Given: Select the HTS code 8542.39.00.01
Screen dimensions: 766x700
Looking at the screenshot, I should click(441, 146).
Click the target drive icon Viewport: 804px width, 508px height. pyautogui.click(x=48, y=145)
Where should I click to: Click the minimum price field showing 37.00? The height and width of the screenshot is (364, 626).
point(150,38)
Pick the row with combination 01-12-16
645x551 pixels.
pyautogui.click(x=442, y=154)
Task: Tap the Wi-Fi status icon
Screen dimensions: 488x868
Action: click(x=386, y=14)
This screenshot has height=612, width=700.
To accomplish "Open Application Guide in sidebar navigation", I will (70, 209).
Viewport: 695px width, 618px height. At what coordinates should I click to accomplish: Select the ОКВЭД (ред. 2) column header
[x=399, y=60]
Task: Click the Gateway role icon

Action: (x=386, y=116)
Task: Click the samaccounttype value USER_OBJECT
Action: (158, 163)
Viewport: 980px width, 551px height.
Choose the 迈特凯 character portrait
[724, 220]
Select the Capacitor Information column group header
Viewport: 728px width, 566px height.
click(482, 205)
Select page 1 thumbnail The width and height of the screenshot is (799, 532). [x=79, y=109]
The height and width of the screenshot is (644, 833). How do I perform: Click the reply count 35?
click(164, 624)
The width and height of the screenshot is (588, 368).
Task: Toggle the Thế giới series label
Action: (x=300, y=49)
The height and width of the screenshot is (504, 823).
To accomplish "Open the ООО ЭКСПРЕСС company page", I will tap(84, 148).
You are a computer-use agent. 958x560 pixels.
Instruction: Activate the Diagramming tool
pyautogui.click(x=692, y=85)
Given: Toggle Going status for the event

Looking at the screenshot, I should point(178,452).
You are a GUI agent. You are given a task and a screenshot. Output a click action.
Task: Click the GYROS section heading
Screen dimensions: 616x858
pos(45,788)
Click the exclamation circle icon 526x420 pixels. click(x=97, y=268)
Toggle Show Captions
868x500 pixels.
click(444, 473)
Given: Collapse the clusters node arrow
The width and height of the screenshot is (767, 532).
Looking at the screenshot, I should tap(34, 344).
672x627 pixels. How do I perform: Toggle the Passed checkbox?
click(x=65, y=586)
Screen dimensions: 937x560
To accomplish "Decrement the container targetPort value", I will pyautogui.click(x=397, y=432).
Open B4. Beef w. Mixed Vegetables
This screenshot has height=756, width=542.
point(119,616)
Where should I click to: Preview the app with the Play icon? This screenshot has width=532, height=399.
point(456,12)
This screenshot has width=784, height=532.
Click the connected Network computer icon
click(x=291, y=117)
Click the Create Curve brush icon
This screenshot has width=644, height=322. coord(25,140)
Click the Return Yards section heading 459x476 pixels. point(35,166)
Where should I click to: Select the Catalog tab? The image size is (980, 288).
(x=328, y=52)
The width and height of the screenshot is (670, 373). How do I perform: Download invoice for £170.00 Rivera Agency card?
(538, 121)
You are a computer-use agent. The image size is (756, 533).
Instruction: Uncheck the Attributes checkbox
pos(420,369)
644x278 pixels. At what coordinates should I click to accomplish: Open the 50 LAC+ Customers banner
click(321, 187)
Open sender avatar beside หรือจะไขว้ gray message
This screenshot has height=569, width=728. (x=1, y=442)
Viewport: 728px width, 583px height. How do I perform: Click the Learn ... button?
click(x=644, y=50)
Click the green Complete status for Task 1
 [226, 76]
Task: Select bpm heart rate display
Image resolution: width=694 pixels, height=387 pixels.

☆ ☆ ☆ ☆ ☆ ☆ ☆

- _WORK TO COMPLETE_
An exact transcription of all the material above is the expected answer.

- _WORKED SOLUTION_
Given: Select the HTS code 8542.39.00.01
Screen dimensions: 766x700
Looking at the screenshot, I should click(441, 146).
Click the target drive icon Viewport: 804px width, 508px height. pyautogui.click(x=48, y=145)
Where should I click to: Click the minimum price field showing 37.00? The height and width of the screenshot is (364, 626).
point(150,38)
Pick the row with combination 01-12-16
645x551 pixels.
pyautogui.click(x=442, y=154)
Task: Tap the Wi-Fi status icon
Screen dimensions: 488x868
Action: click(x=386, y=14)
This screenshot has height=612, width=700.
To accomplish "Open Application Guide in sidebar navigation", I will (70, 209).
Viewport: 695px width, 618px height. At what coordinates should I click to accomplish: Select the ОКВЭД (ред. 2) column header
[x=399, y=60]
Task: Click the Gateway role icon

Action: (x=386, y=116)
Task: Click the samaccounttype value USER_OBJECT
Action: (158, 163)
Viewport: 980px width, 551px height.
Choose the 迈特凯 character portrait
[724, 220]
Select the Capacitor Information column group header
Viewport: 728px width, 566px height.
click(482, 205)
Select page 1 thumbnail The width and height of the screenshot is (799, 532). [x=79, y=109]
The height and width of the screenshot is (644, 833). How do I perform: Click the reply count 35?
click(164, 624)
The width and height of the screenshot is (588, 368).
Task: Toggle the Thế giới series label
Action: (x=300, y=49)
The height and width of the screenshot is (504, 823).
To accomplish "Open the ООО ЭКСПРЕСС company page", I will tap(84, 148).
You are a computer-use agent. 958x560 pixels.
Instruction: Activate the Diagramming tool
pyautogui.click(x=692, y=85)
Given: Toggle Going status for the event

Looking at the screenshot, I should point(178,452).
You are a GUI agent. You are given a task and a screenshot. Output a click action.
Task: Click the GYROS section heading
Screen dimensions: 616x858
pos(45,788)
Click the exclamation circle icon 526x420 pixels. click(x=97, y=268)
Toggle Show Captions
868x500 pixels.
click(444, 473)
Given: Collapse the clusters node arrow
The width and height of the screenshot is (767, 532).
Looking at the screenshot, I should tap(34, 344).
672x627 pixels. How do I perform: Toggle the Passed checkbox?
click(x=65, y=586)
Screen dimensions: 937x560
To accomplish "Decrement the container targetPort value", I will pyautogui.click(x=397, y=432).
Open B4. Beef w. Mixed Vegetables
This screenshot has height=756, width=542.
point(119,616)
Where should I click to: Preview the app with the Play icon? This screenshot has width=532, height=399.
point(456,12)
This screenshot has width=784, height=532.
Click the connected Network computer icon
click(x=291, y=117)
Click the Create Curve brush icon
This screenshot has width=644, height=322. coord(25,140)
Click the Return Yards section heading 459x476 pixels. point(35,166)
Where should I click to: Select the Catalog tab? The image size is (980, 288).
(x=328, y=52)
The width and height of the screenshot is (670, 373). How do I perform: Download invoice for £170.00 Rivera Agency card?
(538, 121)
You are a computer-use agent. The image size is (756, 533).
Instruction: Uncheck the Attributes checkbox
pos(420,369)
644x278 pixels. At what coordinates should I click to accomplish: Open the 50 LAC+ Customers banner
click(321, 187)
Open sender avatar beside หรือจะไขว้ gray message
This screenshot has height=569, width=728. (x=1, y=442)
Viewport: 728px width, 583px height. How do I perform: Click the Learn ... button?
click(x=644, y=50)
Click the green Complete status for Task 1
 [226, 76]
Task: Select bpm heart rate display
Image resolution: width=694 pixels, height=387 pixels.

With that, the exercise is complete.